Danramil 08/Kronjo, Kapten ARH Afif Ali Haini.
TANGERANG, INFOTERBIT - Operasional daput Satuan Pelayanan Pemenuhan Gizi (SPPG) di Desa Cirumpak, Kecamatan Kronjo, Kabupaten Tangerang, dihentikan pasca insiden keracunan yang dialami puluhan anak. Keracunan diduga berasal dari menu Makan Bergizi Gratis (MBG) yang diolah di dapur SPPG itu.
Danramil 08/Kronjo, Kapten ARH Afif Ali Haini saat dikonfirmasi, Kamis 30 April 2026, membenarkan hal itu. "Iya, benar operasionalnya ditutup sementara waktu oleh pihak BGN," kata Danramil Kronjo.
Dia mengaku belum tahu sampai kapam penutupan itu dilakukan. Sebab, kewenangannya ada pads pihak BGN.
Saat ini, pihak Koramil 08/Kronjo masih terus melakukan monitoring di lapangan terkait peristiwa keracunan itu. "Kami masih ada dI lokasi SPPG dan ada juga anggota kami yang monitoring ke korban keracunan," ungkapnya.
Menurut Kapten ARH Afif Ali Haini, pihaknya bersama unsur Forkopimcam sampai saat ini belum bisa meminta keterangan resmi dari Pengelola dapur SPPG itu.
Bahkan, Camat Kronjo M. Mumu Mukhlis dan jajaran yang hendak masuk ke lokasi SPPG itu mendapat penolakan petugas SPPG dengan alasan lokasi tersebut masih disterilkan.
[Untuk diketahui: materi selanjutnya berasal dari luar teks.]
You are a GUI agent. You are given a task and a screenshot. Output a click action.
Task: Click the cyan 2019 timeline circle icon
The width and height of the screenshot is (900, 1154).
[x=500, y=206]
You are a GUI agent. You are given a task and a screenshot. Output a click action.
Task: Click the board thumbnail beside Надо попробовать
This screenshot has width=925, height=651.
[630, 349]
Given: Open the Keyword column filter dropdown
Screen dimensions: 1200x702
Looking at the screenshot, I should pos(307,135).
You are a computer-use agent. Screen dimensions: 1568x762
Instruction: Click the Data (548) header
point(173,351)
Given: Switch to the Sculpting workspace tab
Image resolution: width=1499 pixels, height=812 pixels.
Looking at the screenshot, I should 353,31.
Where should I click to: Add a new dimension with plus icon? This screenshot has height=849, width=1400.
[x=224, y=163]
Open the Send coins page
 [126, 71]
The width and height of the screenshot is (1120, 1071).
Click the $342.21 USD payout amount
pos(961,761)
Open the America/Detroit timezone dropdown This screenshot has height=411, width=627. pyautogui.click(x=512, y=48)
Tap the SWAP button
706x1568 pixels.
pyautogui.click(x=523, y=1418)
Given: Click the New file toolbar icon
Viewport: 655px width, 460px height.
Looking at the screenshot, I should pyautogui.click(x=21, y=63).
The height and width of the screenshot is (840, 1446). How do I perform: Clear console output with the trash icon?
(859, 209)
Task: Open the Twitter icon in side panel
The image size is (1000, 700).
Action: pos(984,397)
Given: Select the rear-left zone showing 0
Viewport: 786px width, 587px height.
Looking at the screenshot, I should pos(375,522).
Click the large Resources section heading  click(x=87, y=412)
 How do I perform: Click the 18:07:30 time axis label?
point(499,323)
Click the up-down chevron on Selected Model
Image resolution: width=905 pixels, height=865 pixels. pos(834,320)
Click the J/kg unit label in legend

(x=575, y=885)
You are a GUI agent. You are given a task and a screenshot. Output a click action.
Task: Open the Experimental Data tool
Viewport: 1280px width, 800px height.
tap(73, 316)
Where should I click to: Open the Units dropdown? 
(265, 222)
Saat ditanya oleh Camat Kronjo keberadaan pengelola atau pemilik SPPG, petugas SPPG mengatakan bahwa yang bersangkutan sedang mengontrol para siswa yang keracunan dan memastikan kesehatannya.
Diberitakan sebelumnya, berdasarkan data yang diperoleh pihak Kecamatan Kronjo, jumlah korban keracunan mencapai 33 siswa dan anak.
Mereka sebelumnya mendapat penanganan medis atas keracunan yang dialami. Dari 33 anak itu, tinggal dua anak yang masih dirawat. Satu anak di Puskesmas Kronjo dan satu lagi di Klinik Cayur.